PROBLEM DESCRIPTION:
In the data below, restate exactly the lines from the one with "This screenshot has" to the final line, both included, but not the pictures.

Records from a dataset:
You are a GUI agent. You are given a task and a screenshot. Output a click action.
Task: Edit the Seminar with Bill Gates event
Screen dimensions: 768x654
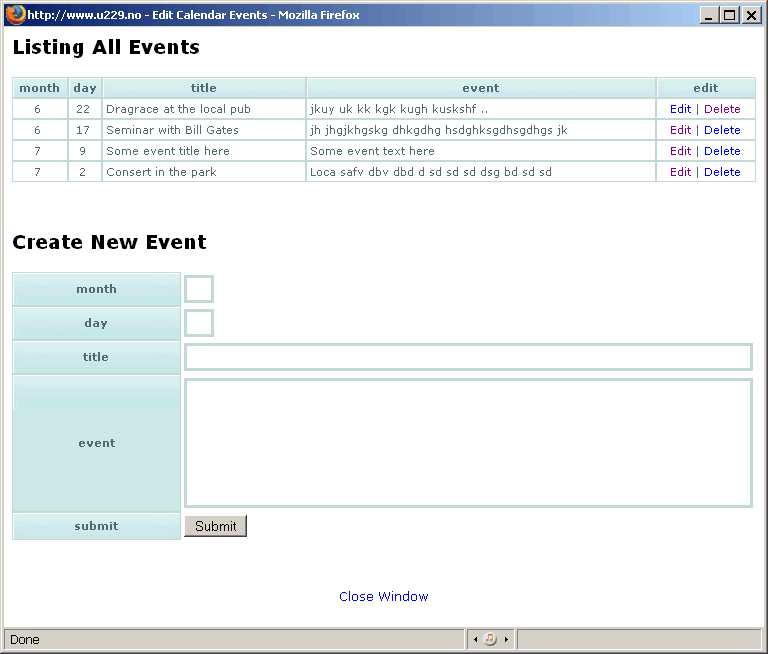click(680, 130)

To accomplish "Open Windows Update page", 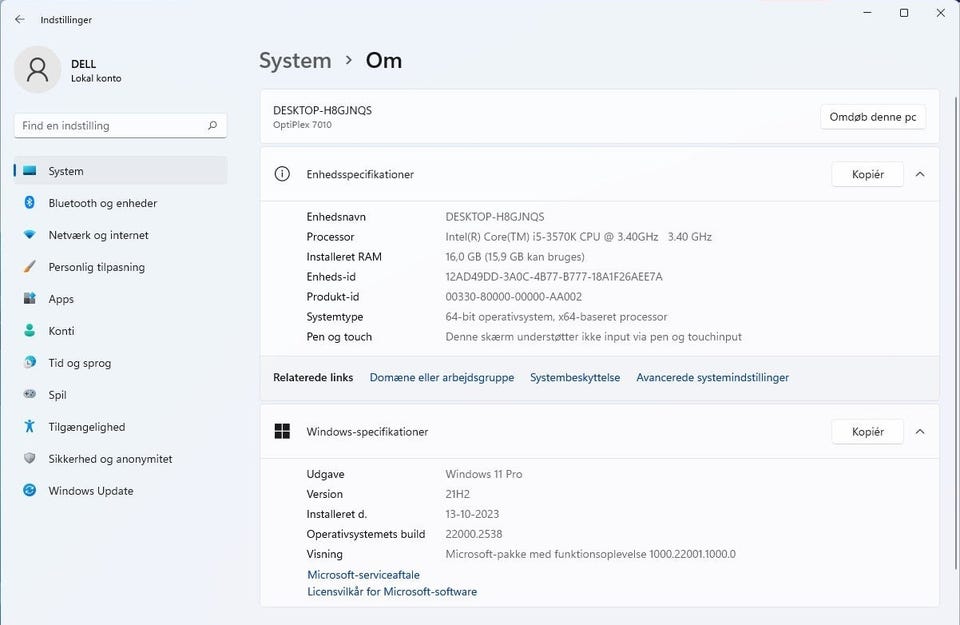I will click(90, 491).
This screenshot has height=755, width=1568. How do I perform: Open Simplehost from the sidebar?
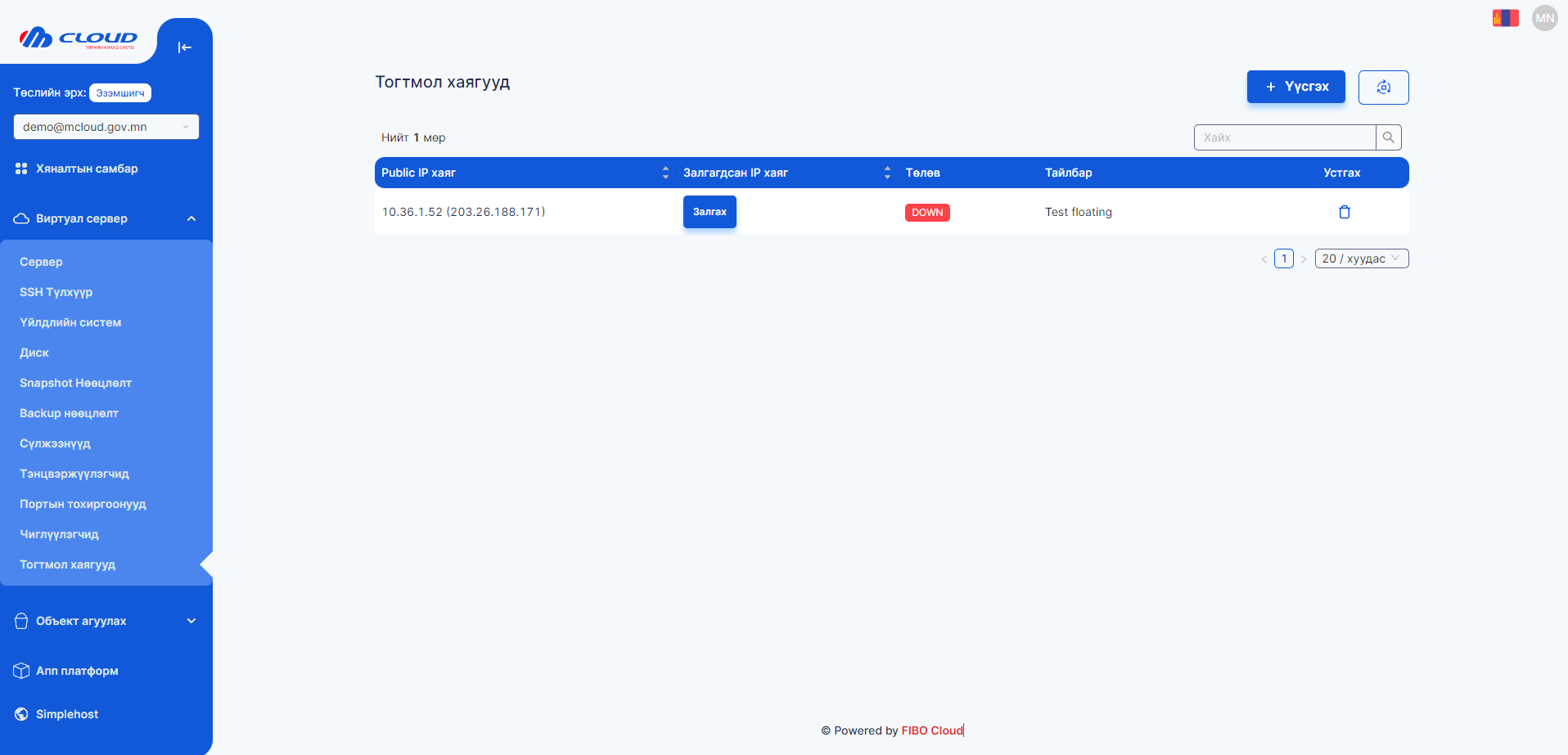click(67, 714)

WRITTEN SOLUTION:
This screenshot has height=755, width=1568. How do I perform: Open Simplehost from the sidebar?
click(67, 714)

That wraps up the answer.